Autophagy is a double-edged sword for cells; it can lead to both cell survival and death. Calcium (Ca²⁺) signalling plays a crucial role in regulating various cellular behaviours, including cell migration, proliferation and death. In this study, we investigated the effects of modulating cytosolic Ca²⁺ levels on autophagy using chemical and optogenetic methods. Our findings revealed that ionomycin and thapsigargin induce Ca²⁺ influx to promote autophagy, whereas the Ca²⁺ chelator BAPTA-AM induces Ca²⁺ depletion and inhibits autophagy.

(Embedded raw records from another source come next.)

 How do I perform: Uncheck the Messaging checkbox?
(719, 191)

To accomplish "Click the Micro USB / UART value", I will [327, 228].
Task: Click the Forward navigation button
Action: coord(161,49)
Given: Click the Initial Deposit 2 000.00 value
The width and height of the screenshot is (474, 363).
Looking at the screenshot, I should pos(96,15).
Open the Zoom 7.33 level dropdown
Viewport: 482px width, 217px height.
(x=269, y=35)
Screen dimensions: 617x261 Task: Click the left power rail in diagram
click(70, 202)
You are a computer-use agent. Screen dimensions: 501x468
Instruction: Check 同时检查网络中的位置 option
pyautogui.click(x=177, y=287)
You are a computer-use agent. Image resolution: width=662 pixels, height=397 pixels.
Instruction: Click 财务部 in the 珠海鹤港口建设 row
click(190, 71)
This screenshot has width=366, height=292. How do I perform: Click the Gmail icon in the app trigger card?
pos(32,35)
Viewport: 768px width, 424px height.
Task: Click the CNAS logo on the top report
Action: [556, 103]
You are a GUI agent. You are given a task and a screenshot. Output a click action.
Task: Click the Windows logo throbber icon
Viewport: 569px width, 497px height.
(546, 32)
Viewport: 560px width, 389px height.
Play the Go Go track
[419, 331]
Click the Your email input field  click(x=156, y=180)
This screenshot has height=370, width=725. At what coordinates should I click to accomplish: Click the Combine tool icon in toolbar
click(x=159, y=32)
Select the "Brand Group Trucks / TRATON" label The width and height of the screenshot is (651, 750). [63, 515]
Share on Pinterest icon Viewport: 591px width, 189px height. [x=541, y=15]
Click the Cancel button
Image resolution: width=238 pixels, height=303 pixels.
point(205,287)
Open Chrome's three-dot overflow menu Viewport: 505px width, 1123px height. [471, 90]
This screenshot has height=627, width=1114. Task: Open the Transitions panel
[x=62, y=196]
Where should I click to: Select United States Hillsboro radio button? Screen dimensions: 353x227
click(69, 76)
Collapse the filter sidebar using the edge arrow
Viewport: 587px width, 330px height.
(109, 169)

Furthermore, the optogenetic platform allows the manipulation of illumination parameters, including density, frequency, duty cycle and duration, to create different patterns of Ca²⁺ oscillations. We used the optogenetic tool Ca²⁺-translocating channelrhodopsin, which is activated and opened by 470 nm blue light to induce Ca²⁺ influx. These results demonstrated that high-frequency Ca²⁺ oscillations induce autophagy. In addition, autophagy induction may involve Ca²⁺-activated adenosine monophosphate (AMP)-activated protein kinases. In conclusion, high-frequency optogenetic Ca²⁺ oscillations led to cell death mediated by AMP-activated protein kinase-induced autophagy.